Wednesday, 28 May 2003

Documents from the Phoenix Program

Do the words "truth is stranger than fiction" not bear a striking relevance to the modern world? I'm asked to believe the vomit spewing forth from the politicians when it's an historical fact that the USA and UK have rarely behaved honourably in their dealings with the rest of the world...

Created by the CIA in Saigon in 1967, Phoenix was a program aimed at "neutralizing"—through assassination, kidnapping, and systematic torture—the civilian infrastructure that supported the Viet Cong insurgency in South Vietnam. It was a terrifying "final solution" that violated the Geneva Conventions and traditional American ideas of human morality. (For a full introduction to Phoenix, see below.)

While researching the Phoenix Program for my book on the subject, I conducted over a hundred interviews and collected boxes full of documents from individuals, as well as from the State Department and Department of Defense.

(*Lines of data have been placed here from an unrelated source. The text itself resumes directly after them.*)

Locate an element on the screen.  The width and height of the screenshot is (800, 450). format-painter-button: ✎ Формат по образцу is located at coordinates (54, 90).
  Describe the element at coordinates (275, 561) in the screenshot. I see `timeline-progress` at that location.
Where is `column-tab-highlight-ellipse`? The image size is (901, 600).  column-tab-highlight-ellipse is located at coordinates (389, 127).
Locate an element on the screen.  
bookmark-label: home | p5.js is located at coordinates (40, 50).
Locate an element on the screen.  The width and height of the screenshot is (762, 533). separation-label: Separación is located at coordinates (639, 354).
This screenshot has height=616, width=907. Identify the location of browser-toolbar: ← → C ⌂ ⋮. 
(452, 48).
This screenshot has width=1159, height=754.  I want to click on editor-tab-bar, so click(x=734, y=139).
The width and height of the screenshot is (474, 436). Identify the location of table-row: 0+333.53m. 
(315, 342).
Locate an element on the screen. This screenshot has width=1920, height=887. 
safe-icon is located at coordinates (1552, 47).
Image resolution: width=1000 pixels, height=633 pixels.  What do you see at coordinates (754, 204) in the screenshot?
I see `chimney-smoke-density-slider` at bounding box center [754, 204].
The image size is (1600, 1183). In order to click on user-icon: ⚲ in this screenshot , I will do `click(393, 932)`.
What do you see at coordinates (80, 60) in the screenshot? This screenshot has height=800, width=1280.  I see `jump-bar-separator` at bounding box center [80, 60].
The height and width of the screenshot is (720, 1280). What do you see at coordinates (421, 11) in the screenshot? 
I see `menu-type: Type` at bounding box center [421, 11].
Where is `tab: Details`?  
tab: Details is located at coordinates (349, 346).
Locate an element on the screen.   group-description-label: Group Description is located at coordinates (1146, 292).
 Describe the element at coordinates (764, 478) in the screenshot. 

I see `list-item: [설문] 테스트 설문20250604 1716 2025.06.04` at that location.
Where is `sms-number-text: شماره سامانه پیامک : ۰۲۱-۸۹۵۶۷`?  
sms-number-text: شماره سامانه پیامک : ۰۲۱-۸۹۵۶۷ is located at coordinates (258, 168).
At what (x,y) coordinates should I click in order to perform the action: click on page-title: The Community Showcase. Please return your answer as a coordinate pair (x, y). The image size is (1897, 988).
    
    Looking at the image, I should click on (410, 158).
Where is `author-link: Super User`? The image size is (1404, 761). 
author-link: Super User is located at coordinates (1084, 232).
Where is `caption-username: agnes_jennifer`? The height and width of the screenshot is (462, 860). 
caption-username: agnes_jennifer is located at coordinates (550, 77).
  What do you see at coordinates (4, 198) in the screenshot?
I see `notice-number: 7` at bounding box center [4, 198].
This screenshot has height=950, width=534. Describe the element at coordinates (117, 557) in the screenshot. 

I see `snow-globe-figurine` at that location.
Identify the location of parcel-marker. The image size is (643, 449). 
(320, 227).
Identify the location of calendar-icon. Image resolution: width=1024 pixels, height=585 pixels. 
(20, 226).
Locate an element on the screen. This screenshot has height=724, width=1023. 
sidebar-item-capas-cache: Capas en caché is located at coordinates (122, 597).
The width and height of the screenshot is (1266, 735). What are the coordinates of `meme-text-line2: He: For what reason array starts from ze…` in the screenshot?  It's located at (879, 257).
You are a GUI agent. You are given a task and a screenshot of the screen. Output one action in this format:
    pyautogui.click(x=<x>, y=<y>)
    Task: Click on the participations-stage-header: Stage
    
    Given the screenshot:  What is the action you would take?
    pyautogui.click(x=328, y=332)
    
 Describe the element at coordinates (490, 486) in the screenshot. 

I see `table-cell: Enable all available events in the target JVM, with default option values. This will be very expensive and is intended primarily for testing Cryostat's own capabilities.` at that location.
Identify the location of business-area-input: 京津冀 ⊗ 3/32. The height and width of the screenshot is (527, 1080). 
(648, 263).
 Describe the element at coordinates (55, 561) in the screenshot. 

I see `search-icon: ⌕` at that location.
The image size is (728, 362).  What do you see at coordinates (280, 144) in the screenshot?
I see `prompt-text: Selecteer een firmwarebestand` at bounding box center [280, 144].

The most important documents provided by any one individual came from retired CIA officer Nelson Brickham, the man most responsibile for the creation of the Phoenix Program.

Luckily for history, Brickham kept copies of the documents he wrote while with the CIA; otherwise, there would be no documentary evidence of how Phoenix was actually created. During the evacuation of Saigon in April 1975, the CIA destroyed most of the documents it had about its assassination program, and none of what it kept at Langley headquarters can be obtained through Freedom of Information Act requests. This is no accident, for Phoenix is the model for the equally terrifying US homeland security aparatus.